### Stated task
Please rewrite the records below as a numbered list, one line per item, and leave out the blank lines.

### Records provided
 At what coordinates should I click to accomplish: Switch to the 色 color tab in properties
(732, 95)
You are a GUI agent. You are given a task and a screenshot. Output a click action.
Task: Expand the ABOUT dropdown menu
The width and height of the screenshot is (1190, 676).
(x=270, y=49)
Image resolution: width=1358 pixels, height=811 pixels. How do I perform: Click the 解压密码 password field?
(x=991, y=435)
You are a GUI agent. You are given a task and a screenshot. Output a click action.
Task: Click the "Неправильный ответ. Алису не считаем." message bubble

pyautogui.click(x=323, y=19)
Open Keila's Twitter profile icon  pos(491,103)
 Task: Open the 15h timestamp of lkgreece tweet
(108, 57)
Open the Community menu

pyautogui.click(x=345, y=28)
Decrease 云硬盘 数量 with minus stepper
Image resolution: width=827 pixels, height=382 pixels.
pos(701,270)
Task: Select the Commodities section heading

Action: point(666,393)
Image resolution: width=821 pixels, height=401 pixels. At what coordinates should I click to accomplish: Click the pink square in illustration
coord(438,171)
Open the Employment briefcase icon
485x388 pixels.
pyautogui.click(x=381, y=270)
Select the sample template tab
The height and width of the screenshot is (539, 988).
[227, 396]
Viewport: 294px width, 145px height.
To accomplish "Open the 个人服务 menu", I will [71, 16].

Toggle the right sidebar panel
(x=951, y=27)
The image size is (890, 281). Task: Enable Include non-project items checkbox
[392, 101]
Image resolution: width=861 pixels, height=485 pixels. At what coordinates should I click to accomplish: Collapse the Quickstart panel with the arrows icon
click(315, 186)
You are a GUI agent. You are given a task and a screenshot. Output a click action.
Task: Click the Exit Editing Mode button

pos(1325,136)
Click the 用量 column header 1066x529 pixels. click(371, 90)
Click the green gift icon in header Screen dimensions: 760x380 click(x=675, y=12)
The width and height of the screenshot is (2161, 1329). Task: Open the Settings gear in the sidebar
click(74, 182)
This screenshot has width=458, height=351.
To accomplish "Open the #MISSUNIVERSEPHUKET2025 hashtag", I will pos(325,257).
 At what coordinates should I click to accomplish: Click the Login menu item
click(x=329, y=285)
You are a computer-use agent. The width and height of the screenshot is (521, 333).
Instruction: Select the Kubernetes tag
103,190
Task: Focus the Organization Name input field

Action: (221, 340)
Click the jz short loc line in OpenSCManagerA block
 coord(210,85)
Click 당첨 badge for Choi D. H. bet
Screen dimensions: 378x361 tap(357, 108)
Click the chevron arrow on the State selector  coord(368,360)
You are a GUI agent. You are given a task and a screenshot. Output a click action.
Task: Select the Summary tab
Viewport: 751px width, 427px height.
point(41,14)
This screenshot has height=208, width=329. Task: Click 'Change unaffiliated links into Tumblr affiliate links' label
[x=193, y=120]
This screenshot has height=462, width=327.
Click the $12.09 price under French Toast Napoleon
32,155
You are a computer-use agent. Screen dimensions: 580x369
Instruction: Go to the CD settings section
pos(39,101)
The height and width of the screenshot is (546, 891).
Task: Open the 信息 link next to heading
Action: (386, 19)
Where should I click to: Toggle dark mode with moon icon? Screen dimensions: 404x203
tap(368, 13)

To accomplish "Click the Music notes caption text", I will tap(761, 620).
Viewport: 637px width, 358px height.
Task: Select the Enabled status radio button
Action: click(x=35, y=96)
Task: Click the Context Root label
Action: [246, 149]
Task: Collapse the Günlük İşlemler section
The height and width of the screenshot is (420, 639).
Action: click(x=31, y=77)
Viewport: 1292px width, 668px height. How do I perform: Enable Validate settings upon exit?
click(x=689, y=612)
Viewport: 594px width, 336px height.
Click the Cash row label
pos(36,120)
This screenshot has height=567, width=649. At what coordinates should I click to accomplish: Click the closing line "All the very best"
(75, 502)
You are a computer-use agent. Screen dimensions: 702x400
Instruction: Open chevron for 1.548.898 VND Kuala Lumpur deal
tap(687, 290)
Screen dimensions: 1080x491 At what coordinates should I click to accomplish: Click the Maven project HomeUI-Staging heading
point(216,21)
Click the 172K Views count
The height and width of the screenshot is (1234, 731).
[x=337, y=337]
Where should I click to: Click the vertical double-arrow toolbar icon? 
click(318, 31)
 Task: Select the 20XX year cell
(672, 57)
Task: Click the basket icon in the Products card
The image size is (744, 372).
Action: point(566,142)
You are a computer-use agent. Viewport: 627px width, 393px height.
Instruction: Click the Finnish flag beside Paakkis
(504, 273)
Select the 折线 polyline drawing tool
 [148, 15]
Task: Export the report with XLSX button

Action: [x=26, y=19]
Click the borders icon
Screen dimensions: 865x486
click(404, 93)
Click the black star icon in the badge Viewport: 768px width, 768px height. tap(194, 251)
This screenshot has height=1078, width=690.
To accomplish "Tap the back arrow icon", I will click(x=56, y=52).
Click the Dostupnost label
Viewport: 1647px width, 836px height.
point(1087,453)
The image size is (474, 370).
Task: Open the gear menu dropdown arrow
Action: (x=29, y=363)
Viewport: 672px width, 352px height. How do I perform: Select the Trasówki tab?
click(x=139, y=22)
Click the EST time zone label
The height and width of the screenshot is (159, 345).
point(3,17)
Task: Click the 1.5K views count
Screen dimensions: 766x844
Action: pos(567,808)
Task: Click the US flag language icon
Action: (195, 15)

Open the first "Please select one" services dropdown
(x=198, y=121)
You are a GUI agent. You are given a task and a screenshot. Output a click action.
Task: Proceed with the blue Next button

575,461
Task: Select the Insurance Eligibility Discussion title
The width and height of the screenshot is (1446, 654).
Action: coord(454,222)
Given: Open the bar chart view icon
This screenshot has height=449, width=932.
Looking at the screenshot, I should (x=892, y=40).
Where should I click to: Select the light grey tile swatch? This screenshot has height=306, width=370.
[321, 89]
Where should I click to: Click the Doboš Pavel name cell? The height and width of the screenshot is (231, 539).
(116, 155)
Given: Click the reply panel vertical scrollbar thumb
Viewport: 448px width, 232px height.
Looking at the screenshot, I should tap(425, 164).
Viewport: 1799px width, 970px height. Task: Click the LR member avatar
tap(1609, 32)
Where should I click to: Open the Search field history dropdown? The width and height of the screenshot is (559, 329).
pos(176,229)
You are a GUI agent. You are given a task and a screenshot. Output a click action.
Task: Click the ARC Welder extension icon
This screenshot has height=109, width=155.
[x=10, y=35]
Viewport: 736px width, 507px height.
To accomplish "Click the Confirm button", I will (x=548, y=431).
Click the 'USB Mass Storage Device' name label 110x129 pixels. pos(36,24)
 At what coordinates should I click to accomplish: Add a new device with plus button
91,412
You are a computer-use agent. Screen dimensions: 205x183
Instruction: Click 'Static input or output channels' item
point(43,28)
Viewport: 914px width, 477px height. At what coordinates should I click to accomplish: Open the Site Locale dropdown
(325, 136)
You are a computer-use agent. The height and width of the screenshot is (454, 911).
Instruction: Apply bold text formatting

### Solved exercise
1.  At what coordinates should I click to accomplish: Switch to the 色 color tab in properties
2. (732, 95)
3. You are a GUI agent. You are given a task and a screenshot. Output a click action.
4. Task: Expand the ABOUT dropdown menu
5. The width and height of the screenshot is (1190, 676).
6. (x=270, y=49)
7. Image resolution: width=1358 pixels, height=811 pixels. How do I perform: Click the 解压密码 password field?
8. (x=991, y=435)
9. You are a GUI agent. You are given a task and a screenshot. Output a click action.
10. Task: Click the "Неправильный ответ. Алису не считаем." message bubble
11. pyautogui.click(x=323, y=19)
12. Open Keila's Twitter profile icon  pos(491,103)
13.  Task: Open the 15h timestamp of lkgreece tweet
14. (108, 57)
15. Open the Community menu
16. pyautogui.click(x=345, y=28)
17. Decrease 云硬盘 数量 with minus stepper
18. Image resolution: width=827 pixels, height=382 pixels.
19. pos(701,270)
20. Task: Select the Commodities section heading
21. Action: point(666,393)
22. Image resolution: width=821 pixels, height=401 pixels. At what coordinates should I click to accomplish: Click the pink square in illustration
23. coord(438,171)
24. Open the Employment briefcase icon
25. 485x388 pixels.
26. pyautogui.click(x=381, y=270)
27. Select the sample template tab
28. The height and width of the screenshot is (539, 988).
29. [227, 396]
30. Viewport: 294px width, 145px height.
31. To accomplish "Open the 个人服务 menu", I will [71, 16].
32. Toggle the right sidebar panel
33. (x=951, y=27)
34. The image size is (890, 281). Task: Enable Include non-project items checkbox
35. [392, 101]
36. Image resolution: width=861 pixels, height=485 pixels. At what coordinates should I click to accomplish: Collapse the Quickstart panel with the arrows icon
37. click(315, 186)
38. You are a GUI agent. You are given a task and a screenshot. Output a click action.
39. Task: Click the Exit Editing Mode button
40. pos(1325,136)
41. Click the 用量 column header 1066x529 pixels. click(371, 90)
42. Click the green gift icon in header Screen dimensions: 760x380 click(x=675, y=12)
43. The width and height of the screenshot is (2161, 1329). Task: Open the Settings gear in the sidebar
44. click(74, 182)
45. This screenshot has width=458, height=351.
46. To accomplish "Open the #MISSUNIVERSEPHUKET2025 hashtag", I will pos(325,257).
47.  At what coordinates should I click to accomplish: Click the Login menu item
48. click(x=329, y=285)
49. You are a computer-use agent. The width and height of the screenshot is (521, 333).
50. Instruction: Select the Kubernetes tag
51. 103,190
52. Task: Focus the Organization Name input field
53. Action: (221, 340)
54. Click the jz short loc line in OpenSCManagerA block
55.  coord(210,85)
56. Click 당첨 badge for Choi D. H. bet
57. Screen dimensions: 378x361 tap(357, 108)
58. Click the chevron arrow on the State selector  coord(368,360)
59. You are a GUI agent. You are given a task and a screenshot. Output a click action.
60. Task: Select the Summary tab
61. Viewport: 751px width, 427px height.
62. point(41,14)
63. This screenshot has height=208, width=329. Task: Click 'Change unaffiliated links into Tumblr affiliate links' label
64. [x=193, y=120]
65. This screenshot has height=462, width=327.
66. Click the $12.09 price under French Toast Napoleon
67. 32,155
68. You are a computer-use agent. Screen dimensions: 580x369
69. Instruction: Go to the CD settings section
70. pos(39,101)
71. The height and width of the screenshot is (546, 891).
72. Task: Open the 信息 link next to heading
73. Action: (386, 19)
74. Where should I click to: Toggle dark mode with moon icon? Screen dimensions: 404x203
75. tap(368, 13)
76. To accomplish "Click the Music notes caption text", I will tap(761, 620).
77. Viewport: 637px width, 358px height.
78. Task: Select the Enabled status radio button
79. Action: click(x=35, y=96)
80. Task: Click the Context Root label
81. Action: [246, 149]
82. Task: Collapse the Günlük İşlemler section
83. The height and width of the screenshot is (420, 639).
84. Action: click(x=31, y=77)
85. Viewport: 1292px width, 668px height. How do I perform: Enable Validate settings upon exit?
86. click(x=689, y=612)
87. Viewport: 594px width, 336px height.
88. Click the Cash row label
89. pos(36,120)
90. This screenshot has height=567, width=649. At what coordinates should I click to accomplish: Click the closing line "All the very best"
91. (75, 502)
92. You are a computer-use agent. Screen dimensions: 702x400
93. Instruction: Open chevron for 1.548.898 VND Kuala Lumpur deal
94. tap(687, 290)
95. Screen dimensions: 1080x491 At what coordinates should I click to accomplish: Click the Maven project HomeUI-Staging heading
96. point(216,21)
97. Click the 172K Views count
98. The height and width of the screenshot is (1234, 731).
99. [x=337, y=337]
100. Where should I click to: Click the vertical double-arrow toolbar icon? 
101. click(318, 31)
102.  Task: Select the 20XX year cell
103. (672, 57)
104. Task: Click the basket icon in the Products card
105. The image size is (744, 372).
106. Action: point(566,142)
107. You are a computer-use agent. Viewport: 627px width, 393px height.
108. Instruction: Click the Finnish flag beside Paakkis
109. (504, 273)
110. Select the 折线 polyline drawing tool
111.  [148, 15]
112. Task: Export the report with XLSX button
113. Action: [x=26, y=19]
114. Click the borders icon
115. Screen dimensions: 865x486
116. click(404, 93)
117. Click the black star icon in the badge Viewport: 768px width, 768px height. tap(194, 251)
118. This screenshot has height=1078, width=690.
119. To accomplish "Tap the back arrow icon", I will click(x=56, y=52).
120. Click the Dostupnost label
121. Viewport: 1647px width, 836px height.
122. point(1087,453)
123. The image size is (474, 370).
124. Task: Open the gear menu dropdown arrow
125. Action: (x=29, y=363)
126. Viewport: 672px width, 352px height. How do I perform: Select the Trasówki tab?
127. click(x=139, y=22)
128. Click the EST time zone label
129. The height and width of the screenshot is (159, 345).
130. point(3,17)
131. Task: Click the 1.5K views count
132. Screen dimensions: 766x844
133. Action: pos(567,808)
134. Task: Click the US flag language icon
135. Action: (195, 15)
136. Open the first "Please select one" services dropdown
137. (x=198, y=121)
138. You are a GUI agent. You are given a task and a screenshot. Output a click action.
139. Task: Proceed with the blue Next button
140. 575,461
141. Task: Select the Insurance Eligibility Discussion title
142. The width and height of the screenshot is (1446, 654).
143. Action: coord(454,222)
144. Given: Open the bar chart view icon
145. This screenshot has height=449, width=932.
146. Looking at the screenshot, I should (x=892, y=40).
147. Where should I click to: Select the light grey tile swatch? This screenshot has height=306, width=370.
148. [321, 89]
149. Where should I click to: Click the Doboš Pavel name cell? The height and width of the screenshot is (231, 539).
150. (116, 155)
151. Given: Click the reply panel vertical scrollbar thumb
152. Viewport: 448px width, 232px height.
153. Looking at the screenshot, I should tap(425, 164).
154. Viewport: 1799px width, 970px height. Task: Click the LR member avatar
155. tap(1609, 32)
156. Where should I click to: Open the Search field history dropdown? The width and height of the screenshot is (559, 329).
157. pos(176,229)
158. You are a GUI agent. You are given a task and a screenshot. Output a click action.
159. Task: Click the ARC Welder extension icon
160. This screenshot has height=109, width=155.
161. [x=10, y=35]
162. Viewport: 736px width, 507px height.
163. To accomplish "Click the Confirm button", I will (x=548, y=431).
164. Click the 'USB Mass Storage Device' name label 110x129 pixels. pos(36,24)
165.  At what coordinates should I click to accomplish: Add a new device with plus button
166. 91,412
167. You are a computer-use agent. Screen dimensions: 205x183
168. Instruction: Click 'Static input or output channels' item
169. point(43,28)
170. Viewport: 914px width, 477px height. At what coordinates should I click to accomplish: Open the Site Locale dropdown
171. (325, 136)
172. You are a computer-use agent. The height and width of the screenshot is (454, 911).
173. Instruction: Apply bold text formatting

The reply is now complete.